◆ **Problem to solve**
Could you return the lines below exactly, from the first line up to and including the line that holds "Alugar (574, 93)"?
START Excerpted records
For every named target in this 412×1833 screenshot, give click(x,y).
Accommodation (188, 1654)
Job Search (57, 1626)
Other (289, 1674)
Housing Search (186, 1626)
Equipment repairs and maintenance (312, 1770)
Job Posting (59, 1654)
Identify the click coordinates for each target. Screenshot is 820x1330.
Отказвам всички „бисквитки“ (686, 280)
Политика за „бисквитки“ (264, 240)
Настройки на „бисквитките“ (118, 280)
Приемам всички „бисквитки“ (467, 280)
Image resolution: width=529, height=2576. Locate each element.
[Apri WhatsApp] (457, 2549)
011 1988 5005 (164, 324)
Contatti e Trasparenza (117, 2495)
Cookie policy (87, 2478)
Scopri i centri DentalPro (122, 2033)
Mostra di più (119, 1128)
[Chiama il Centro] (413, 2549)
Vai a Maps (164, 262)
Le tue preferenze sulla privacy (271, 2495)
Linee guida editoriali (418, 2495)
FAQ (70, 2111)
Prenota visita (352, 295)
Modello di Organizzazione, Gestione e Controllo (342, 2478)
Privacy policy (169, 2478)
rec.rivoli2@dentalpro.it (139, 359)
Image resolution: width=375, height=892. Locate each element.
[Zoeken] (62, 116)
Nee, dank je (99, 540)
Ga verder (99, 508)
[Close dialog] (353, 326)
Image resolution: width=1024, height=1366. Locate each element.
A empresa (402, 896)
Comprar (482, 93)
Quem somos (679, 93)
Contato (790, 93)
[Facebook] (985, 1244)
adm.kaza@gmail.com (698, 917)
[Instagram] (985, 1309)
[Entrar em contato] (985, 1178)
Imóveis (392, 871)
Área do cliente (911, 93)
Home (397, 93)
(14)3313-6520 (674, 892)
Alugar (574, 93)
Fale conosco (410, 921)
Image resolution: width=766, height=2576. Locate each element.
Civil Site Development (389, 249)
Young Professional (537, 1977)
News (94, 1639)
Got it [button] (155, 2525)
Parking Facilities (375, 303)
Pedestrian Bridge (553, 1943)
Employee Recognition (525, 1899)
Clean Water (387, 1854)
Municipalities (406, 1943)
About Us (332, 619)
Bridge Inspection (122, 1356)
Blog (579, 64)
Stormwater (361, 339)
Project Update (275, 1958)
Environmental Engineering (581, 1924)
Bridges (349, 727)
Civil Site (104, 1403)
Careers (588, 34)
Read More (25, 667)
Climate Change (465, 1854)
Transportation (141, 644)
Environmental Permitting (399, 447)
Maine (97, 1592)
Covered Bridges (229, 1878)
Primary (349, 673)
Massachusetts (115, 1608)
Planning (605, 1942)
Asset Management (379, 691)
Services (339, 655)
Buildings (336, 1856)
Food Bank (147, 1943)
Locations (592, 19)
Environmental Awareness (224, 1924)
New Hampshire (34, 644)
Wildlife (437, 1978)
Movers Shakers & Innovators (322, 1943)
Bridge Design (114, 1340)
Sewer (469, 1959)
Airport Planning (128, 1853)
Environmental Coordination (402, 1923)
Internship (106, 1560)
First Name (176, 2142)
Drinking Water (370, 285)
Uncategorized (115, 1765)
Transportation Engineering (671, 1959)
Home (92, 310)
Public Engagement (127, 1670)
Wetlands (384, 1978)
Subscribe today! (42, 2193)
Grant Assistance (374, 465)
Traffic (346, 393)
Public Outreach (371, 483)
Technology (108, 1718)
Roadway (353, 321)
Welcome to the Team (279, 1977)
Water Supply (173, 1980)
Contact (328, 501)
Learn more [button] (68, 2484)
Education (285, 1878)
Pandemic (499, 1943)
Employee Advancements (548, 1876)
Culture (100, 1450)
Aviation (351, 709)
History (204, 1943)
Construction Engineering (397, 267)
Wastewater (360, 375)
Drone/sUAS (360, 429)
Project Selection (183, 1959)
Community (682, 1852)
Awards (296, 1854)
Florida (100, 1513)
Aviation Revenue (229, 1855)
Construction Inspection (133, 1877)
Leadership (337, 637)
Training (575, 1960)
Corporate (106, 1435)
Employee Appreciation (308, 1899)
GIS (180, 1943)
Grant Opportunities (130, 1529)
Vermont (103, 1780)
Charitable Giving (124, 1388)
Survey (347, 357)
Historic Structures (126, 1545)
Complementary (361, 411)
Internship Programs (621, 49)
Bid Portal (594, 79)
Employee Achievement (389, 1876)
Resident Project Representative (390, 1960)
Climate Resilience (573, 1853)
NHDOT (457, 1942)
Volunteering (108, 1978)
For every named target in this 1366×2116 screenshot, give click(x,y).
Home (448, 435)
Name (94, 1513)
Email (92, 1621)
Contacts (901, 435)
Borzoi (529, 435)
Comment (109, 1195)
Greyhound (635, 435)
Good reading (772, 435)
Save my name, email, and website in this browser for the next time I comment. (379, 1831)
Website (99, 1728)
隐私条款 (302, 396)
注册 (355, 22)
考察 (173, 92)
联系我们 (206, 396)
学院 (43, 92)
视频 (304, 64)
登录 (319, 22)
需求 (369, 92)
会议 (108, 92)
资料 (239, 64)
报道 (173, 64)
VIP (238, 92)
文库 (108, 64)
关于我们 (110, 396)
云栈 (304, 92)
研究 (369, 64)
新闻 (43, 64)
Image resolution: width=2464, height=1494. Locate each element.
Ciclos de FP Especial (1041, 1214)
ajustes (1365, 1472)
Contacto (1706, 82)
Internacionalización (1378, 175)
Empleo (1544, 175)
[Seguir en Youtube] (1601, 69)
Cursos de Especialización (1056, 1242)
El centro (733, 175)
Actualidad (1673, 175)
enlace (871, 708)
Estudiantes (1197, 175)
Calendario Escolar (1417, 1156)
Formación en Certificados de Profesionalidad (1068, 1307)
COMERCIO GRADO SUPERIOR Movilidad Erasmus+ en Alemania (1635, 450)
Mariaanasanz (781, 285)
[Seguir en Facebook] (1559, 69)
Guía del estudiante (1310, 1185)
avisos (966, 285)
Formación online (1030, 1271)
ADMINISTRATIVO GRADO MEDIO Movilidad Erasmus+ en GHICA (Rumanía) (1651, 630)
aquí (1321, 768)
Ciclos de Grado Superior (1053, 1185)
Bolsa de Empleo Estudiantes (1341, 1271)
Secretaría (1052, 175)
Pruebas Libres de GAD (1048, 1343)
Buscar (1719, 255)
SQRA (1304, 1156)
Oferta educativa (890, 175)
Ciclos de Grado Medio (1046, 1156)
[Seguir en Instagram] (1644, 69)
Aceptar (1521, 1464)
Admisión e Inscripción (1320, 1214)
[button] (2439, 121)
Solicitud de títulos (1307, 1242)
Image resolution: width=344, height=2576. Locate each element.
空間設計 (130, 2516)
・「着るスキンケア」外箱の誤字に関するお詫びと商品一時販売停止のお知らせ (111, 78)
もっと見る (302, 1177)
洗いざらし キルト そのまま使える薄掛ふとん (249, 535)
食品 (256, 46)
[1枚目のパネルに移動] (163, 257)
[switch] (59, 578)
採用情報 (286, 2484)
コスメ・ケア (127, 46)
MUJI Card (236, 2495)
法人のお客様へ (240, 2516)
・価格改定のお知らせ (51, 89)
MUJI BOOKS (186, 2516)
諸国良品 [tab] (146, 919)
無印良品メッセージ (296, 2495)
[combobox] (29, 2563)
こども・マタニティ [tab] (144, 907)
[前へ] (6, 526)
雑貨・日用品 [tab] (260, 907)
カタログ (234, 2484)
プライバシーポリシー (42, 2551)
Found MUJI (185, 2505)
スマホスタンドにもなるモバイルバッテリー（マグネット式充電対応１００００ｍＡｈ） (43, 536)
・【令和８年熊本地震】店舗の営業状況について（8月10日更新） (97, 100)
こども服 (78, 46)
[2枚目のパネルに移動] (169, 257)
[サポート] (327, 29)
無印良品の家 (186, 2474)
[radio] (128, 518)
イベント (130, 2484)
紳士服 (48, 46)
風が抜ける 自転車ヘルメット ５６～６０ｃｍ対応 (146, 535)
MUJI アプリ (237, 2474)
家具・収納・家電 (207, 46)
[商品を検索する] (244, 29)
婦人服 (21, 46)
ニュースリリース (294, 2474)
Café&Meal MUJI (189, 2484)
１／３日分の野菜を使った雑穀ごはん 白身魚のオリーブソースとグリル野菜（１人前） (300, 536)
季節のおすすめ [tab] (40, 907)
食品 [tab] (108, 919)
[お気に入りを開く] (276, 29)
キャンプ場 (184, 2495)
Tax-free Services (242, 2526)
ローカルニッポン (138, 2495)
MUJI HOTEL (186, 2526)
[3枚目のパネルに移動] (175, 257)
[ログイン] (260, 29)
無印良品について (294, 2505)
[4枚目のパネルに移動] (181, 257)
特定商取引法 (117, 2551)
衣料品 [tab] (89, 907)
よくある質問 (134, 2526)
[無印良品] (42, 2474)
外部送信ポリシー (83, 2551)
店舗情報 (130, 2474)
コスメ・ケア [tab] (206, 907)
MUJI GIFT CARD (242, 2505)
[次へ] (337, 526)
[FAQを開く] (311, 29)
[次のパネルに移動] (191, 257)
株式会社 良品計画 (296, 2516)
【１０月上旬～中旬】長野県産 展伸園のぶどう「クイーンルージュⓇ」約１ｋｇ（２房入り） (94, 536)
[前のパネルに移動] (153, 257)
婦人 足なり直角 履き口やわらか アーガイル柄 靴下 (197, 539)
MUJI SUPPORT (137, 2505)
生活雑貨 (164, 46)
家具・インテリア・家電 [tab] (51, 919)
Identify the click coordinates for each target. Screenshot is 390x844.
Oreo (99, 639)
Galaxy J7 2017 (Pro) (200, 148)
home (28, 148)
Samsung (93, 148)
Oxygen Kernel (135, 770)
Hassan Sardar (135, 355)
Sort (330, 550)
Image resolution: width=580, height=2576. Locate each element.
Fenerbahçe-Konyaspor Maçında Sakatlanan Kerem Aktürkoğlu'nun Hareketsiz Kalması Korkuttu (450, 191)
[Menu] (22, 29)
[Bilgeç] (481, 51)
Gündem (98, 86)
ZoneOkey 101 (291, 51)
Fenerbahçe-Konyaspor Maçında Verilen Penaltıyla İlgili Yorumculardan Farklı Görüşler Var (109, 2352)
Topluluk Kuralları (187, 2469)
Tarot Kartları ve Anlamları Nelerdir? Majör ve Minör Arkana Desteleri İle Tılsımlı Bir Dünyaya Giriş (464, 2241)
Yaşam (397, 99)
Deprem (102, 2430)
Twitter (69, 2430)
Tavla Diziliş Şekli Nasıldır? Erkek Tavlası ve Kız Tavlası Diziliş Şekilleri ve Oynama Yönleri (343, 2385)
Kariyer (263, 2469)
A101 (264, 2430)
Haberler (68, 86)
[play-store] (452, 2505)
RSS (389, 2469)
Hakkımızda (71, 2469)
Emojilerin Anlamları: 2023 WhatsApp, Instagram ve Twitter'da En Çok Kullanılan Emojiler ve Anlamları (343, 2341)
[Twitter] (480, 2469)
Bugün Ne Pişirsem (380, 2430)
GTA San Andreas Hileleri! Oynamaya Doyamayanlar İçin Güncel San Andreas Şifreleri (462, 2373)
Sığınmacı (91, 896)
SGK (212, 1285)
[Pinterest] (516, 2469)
END Excerpted records
◆ **Output of the task**
For every named target in this 412×1833 screenshot, give click(x,y).
Accommodation (188, 1654)
Job Search (57, 1626)
Other (289, 1674)
Housing Search (186, 1626)
Equipment repairs and maintenance (312, 1770)
Job Posting (59, 1654)
Identify the click coordinates for each target. Screenshot is 820x1330.
Отказвам всички „бисквитки“ (686, 280)
Политика за „бисквитки“ (264, 240)
Настройки на „бисквитките“ (118, 280)
Приемам всички „бисквитки“ (467, 280)
Image resolution: width=529, height=2576. Locate each element.
[Apri WhatsApp] (457, 2549)
011 1988 5005 (164, 324)
Contatti e Trasparenza (117, 2495)
Cookie policy (87, 2478)
Scopri i centri DentalPro (122, 2033)
Mostra di più (119, 1128)
[Chiama il Centro] (413, 2549)
Vai a Maps (164, 262)
Le tue preferenze sulla privacy (271, 2495)
Linee guida editoriali (418, 2495)
FAQ (70, 2111)
Prenota visita (352, 295)
Modello di Organizzazione, Gestione e Controllo (342, 2478)
Privacy policy (169, 2478)
rec.rivoli2@dentalpro.it (139, 359)
Image resolution: width=375, height=892. Locate each element.
[Zoeken] (62, 116)
Nee, dank je (99, 540)
Ga verder (99, 508)
[Close dialog] (353, 326)
Image resolution: width=1024, height=1366. Locate each element.
A empresa (402, 896)
Comprar (482, 93)
Quem somos (679, 93)
Contato (790, 93)
[Facebook] (985, 1244)
adm.kaza@gmail.com (698, 917)
[Instagram] (985, 1309)
[Entrar em contato] (985, 1178)
Imóveis (392, 871)
Área do cliente (911, 93)
Home (397, 93)
(14)3313-6520 (674, 892)
Alugar (574, 93)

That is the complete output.